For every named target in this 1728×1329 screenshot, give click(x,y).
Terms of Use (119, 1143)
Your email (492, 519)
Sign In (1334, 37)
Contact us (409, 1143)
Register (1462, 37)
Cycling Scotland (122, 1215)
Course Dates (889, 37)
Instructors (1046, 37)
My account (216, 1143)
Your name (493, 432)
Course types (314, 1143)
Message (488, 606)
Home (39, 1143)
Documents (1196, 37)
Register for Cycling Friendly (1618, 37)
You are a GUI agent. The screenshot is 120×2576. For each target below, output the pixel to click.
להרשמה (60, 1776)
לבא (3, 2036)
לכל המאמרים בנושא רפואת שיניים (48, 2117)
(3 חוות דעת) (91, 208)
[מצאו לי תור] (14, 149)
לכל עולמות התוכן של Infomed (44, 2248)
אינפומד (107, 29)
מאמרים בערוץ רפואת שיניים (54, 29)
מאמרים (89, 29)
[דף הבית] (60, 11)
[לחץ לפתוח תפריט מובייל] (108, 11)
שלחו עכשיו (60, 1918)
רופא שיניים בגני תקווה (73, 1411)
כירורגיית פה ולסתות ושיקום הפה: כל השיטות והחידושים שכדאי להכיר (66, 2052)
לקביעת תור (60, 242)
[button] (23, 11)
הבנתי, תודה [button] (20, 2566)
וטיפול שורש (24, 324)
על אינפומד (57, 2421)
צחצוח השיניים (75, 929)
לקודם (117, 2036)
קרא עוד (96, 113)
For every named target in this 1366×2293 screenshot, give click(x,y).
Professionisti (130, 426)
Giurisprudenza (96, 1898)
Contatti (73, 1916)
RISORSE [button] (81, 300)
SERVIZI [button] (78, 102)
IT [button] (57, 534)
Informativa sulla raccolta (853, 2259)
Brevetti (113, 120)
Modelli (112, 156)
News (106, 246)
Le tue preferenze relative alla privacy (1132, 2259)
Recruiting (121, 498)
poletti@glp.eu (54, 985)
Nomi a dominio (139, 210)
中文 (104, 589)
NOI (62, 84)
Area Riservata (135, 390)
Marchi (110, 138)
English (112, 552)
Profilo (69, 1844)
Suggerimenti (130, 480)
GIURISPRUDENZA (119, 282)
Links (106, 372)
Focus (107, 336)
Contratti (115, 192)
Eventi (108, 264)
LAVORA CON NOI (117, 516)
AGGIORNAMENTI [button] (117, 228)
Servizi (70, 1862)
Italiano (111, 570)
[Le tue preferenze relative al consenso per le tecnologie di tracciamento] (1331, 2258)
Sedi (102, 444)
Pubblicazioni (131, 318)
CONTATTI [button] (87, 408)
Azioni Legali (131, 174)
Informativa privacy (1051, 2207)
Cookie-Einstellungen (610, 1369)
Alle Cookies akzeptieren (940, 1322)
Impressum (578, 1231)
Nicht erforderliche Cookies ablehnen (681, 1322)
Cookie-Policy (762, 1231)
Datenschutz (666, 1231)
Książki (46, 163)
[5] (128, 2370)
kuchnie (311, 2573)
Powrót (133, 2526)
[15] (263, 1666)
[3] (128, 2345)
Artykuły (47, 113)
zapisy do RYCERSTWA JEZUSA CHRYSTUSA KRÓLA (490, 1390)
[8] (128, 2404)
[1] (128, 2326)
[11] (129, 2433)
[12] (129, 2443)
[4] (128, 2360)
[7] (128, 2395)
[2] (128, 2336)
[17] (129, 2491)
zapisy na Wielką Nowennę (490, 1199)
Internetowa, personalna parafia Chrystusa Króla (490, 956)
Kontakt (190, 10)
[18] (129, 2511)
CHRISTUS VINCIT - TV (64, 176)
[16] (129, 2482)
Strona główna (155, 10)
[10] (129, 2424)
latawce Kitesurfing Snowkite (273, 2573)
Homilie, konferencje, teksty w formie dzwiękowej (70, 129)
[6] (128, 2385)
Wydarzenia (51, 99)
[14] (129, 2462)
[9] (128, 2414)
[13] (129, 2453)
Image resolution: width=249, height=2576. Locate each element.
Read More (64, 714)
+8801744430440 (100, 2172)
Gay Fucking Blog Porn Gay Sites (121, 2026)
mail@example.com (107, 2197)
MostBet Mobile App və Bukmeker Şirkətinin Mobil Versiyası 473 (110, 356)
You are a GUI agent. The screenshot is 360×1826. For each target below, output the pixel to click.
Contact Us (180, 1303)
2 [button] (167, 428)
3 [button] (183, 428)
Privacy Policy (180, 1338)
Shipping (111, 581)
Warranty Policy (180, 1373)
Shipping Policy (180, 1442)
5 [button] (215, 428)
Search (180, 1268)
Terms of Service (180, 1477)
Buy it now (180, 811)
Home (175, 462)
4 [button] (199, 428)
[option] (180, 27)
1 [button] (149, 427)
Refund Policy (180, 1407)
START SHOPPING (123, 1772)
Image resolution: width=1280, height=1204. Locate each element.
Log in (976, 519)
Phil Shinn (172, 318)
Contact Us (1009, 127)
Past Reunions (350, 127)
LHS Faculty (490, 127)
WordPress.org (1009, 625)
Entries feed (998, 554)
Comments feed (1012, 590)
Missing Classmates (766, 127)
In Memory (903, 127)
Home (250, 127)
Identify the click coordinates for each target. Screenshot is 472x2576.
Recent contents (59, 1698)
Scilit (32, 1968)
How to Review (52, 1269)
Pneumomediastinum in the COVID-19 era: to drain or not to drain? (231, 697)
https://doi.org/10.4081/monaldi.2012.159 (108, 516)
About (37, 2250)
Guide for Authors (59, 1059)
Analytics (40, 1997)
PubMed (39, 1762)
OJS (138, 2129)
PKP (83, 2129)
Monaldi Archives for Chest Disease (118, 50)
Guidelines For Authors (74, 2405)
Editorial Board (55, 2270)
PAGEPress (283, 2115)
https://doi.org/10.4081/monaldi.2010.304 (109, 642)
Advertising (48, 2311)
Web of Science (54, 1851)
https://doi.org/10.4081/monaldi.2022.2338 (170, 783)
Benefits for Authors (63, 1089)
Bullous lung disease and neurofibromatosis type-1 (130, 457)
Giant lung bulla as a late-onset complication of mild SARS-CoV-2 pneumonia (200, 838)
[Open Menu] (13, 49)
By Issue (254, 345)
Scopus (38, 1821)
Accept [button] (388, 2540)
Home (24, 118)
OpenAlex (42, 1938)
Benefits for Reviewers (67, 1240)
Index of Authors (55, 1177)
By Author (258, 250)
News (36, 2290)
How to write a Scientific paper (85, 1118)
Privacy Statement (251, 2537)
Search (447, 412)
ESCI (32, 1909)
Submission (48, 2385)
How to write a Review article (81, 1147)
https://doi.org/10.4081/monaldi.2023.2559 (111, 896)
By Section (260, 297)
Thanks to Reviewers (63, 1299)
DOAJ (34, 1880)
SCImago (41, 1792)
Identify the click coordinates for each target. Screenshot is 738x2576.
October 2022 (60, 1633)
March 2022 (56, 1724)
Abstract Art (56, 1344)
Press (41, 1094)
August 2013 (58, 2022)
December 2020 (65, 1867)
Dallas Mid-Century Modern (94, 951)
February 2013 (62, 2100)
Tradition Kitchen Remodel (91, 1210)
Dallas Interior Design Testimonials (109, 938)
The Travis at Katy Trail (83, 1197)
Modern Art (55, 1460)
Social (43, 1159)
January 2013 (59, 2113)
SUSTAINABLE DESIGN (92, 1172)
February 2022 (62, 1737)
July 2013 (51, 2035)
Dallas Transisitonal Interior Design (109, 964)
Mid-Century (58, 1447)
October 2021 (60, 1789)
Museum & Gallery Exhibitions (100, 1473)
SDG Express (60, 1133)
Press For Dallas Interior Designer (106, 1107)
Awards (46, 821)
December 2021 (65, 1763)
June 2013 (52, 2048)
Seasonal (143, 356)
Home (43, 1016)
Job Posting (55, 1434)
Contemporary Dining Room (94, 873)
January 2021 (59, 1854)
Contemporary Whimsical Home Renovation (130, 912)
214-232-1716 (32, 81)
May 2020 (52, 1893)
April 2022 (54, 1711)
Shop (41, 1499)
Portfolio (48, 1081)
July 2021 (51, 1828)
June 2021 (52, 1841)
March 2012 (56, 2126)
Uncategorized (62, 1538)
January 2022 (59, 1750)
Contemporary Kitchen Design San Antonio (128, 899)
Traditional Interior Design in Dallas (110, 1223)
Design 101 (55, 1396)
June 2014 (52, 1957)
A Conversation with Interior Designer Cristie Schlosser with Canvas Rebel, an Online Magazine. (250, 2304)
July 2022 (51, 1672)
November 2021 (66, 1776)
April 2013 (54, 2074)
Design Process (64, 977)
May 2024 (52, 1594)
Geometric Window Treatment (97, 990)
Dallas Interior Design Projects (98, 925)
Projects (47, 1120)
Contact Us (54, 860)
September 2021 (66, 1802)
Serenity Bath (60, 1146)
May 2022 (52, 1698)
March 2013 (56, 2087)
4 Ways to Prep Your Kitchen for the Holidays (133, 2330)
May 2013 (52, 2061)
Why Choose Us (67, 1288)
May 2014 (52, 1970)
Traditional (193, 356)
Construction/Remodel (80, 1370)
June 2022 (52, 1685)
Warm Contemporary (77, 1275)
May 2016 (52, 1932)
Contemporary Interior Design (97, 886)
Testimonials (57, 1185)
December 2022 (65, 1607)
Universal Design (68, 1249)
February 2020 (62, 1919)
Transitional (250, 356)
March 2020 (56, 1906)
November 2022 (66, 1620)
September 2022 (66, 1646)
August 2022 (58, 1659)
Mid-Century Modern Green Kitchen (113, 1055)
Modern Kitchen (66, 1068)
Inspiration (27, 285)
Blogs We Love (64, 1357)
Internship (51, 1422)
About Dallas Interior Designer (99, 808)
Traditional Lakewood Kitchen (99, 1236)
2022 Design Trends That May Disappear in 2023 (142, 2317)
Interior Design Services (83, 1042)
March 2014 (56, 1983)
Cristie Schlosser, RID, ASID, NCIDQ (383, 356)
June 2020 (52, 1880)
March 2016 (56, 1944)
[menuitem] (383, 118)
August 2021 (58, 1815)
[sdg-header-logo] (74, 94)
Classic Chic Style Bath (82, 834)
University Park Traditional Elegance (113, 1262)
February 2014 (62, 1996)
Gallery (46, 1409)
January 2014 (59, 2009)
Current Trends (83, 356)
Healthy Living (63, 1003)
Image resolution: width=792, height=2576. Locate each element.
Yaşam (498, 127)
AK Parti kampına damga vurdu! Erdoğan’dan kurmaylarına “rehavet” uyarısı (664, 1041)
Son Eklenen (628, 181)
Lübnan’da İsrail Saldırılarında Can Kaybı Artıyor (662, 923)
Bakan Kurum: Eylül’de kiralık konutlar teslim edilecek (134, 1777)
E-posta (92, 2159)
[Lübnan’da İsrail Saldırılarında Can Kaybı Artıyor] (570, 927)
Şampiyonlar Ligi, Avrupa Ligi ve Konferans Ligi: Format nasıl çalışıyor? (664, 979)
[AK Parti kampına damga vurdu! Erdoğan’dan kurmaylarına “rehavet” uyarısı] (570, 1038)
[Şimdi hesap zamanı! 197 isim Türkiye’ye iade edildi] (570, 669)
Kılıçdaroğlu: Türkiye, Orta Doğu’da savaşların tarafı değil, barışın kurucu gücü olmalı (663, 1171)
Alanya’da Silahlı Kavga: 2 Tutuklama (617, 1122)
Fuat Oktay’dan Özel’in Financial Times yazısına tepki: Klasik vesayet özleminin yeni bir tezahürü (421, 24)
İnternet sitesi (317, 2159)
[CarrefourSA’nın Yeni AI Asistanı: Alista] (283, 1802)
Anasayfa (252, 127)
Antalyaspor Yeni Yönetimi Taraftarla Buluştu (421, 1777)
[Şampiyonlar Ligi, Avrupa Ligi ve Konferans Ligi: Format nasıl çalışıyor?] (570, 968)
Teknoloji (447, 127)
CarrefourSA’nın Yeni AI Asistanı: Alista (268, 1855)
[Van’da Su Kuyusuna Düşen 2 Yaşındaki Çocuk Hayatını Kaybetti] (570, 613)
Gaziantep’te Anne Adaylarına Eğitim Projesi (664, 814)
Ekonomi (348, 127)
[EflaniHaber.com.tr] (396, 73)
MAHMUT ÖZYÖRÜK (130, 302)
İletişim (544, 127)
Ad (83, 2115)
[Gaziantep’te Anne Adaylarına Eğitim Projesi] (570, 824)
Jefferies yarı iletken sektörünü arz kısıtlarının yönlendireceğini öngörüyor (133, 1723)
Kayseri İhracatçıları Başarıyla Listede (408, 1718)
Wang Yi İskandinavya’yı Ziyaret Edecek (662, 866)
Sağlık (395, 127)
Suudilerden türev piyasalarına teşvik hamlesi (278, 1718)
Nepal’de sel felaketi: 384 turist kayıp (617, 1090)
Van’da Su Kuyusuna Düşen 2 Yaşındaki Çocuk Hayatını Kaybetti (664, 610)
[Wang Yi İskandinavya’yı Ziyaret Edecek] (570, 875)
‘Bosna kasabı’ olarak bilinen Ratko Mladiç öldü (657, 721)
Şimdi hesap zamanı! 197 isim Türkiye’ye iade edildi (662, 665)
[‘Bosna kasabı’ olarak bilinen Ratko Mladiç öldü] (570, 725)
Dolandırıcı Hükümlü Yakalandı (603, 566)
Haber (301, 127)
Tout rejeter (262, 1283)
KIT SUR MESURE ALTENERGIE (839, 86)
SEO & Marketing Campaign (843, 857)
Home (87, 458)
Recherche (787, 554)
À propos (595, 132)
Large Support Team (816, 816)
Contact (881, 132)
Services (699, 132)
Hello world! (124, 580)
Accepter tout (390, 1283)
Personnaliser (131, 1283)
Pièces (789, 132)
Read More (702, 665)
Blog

Exercise objective:
Quote only the stretch of lines that starts the data above and ends with the line containing "Documents (1196, 37)", both included.

Result:
For every named target in this 1728×1329 screenshot, give click(x,y).
Terms of Use (119, 1143)
Your email (492, 519)
Sign In (1334, 37)
Contact us (409, 1143)
Register (1462, 37)
Cycling Scotland (122, 1215)
Course Dates (889, 37)
Instructors (1046, 37)
My account (216, 1143)
Your name (493, 432)
Course types (314, 1143)
Message (488, 606)
Home (39, 1143)
Documents (1196, 37)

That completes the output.